Friday, August 3, 2012

Preserving A Wild Spirit in Kansas

            After reading last week’s article “Pheasants Forever uneasy about contest,” I am relieved that an organization dedicated to conservation of our resources has stepped forward to share its doubts about retiring House Speaker Jennison’s plans for promoting hunting in our state.
            When the first white men arrived, our plains teemed with varied wildlife.  Through careless hunting and no consideration for future generations, our ancestors hunted game such as the buffalo to the brink of extinction. 
            Since that time, Kansans have concerned themselves with providing quality outdoor resources for the general population.  Through visionary planning and careful management, our wildlife resources have recovered from exhaustive over hunting. 
While some Kansans may not enjoy hunting, fishing, camping or other outdoor activities, it is critical that opportunities for these activities remain available to the general population at a reasonable cost.
            Thoreau best explained why these opportunities are necessary, saying, “In wildness is the salvation of the world.”  At one time Kansas stood at the edge of the wilderness with all the hopes and possibilities a wilderness offers.  Vestiges of that wildness still exist in those places where pheasant, quail, deer, turkey, geese, ducks, and other creatures make their homes.  In habitat that supports these wild beasts, we find the geography of hope Wallace Stegner writes about in his “Wilderness Letter.”
            What is this hope he writes about?  In his collection of essays titled the Sound of Mountain Water, “he argues that an intangible, spiritual ‘resource’ exists in the wilderness, a force that helped form the national character.” 
`           In his “Wilderness Letter,” a part of this essay collection, Stegner quotes Sherwood Anderson, “… Mystery whispered in the grass, played in the branches of trees overhead, was caught up and blown across the American line in clouds of dust at evening on the prairies . . . I am old enough to remember tales that strengthen my belief in a deep semi-religious influence that was formerly at work among our people.  The flavor of it hangs over the best of Mark Twain . . . I can remember old fellows in my home town speaking freely of an evening spent on the big empty plains.  It had taken the shrillness out of them.  They had learned the trick of quiet  . . .”
           In the out of doors I, too, have found this same quiet that took the shrillness out of Anderson’s old men.  I know many outdoors people who share this feeling.  I hate to see our state indulge one more bureaucrat who sees the out-of-doors only as a marketing device to increase state revenues. 
          The real resource is not potential income.  It is not in turning over motel rooms one more time as someone tries to find the specially tagged pheasant that insures one hunter of a grand prize.  Our resource is maintaining and developing this “wildness” that calms our spirit, develops our character, and gives hope to future generations.
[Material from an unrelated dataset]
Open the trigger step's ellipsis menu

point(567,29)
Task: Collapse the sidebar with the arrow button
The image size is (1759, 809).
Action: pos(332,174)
           As a way of providing Kansas outdoors people with quality outdoor experiences, our state Wildlife and Parks Department works hard to promote Walk in Hunting Access.  This focus meets multiple needs.  Farmers and ranchers realize income when they sign up with this program.  Hunters, in state and out of state, realize easy access to more land and quality habitat. Businesses sell products and services to the plethora of hunters utilizing these publicly funded wildlife areas.
          If, as Pheasants Forever spokesperson Barth Crouch indicated, the state funneled more money into the Walk in Hunting Access, more landowners and hunters benefit.  If more hunting is available, businesses benefit. 
         It makes me curious when I see a man who represents Kansans working so hard to create sleight of hand tricks that make it look like we are meeting the needs of more hunters. It seems to me that Jennison’s plan puts a giant foot in the door to establish fee hunting in our state.  He may not see it this way, but the possibility strengthens anytime we change the focus from meeting the needs of many to meeting the needs of a few who can afford outfitters and leases. 
        Outdoor activities such as hunting create their own reward.  Simply getting into the field to see creatures and plants in a natural setting is plenty of reinforcement for most of us.  We do not need to be lured with hopes of winning guns and vehicles to convince us that we want to spend one more night in a Kansas motel. 
        Forget promising prizes to hunters.  If we want to meet the needs of hunters, land owners, outdoors people, and business people, let us support organizations that work to create more wildlife habitat.  Let us make certain we leave a piece of wilderness to calm the spirits of our descendants.          Let us guarantee there is a geography of hope in our outdoors where our present and future generations can find that wildness, that place where we learn the trick of quiet that takes the shrillness out of our lives.
        Thank goodness for organizations that advocate equitable land use by many citizens.  If we want to look out for the present and the future, we need to speak up now to say loudly and clearly that we want all outdoors people to have increased, not limited, opportunity to stand at the edge of wildness.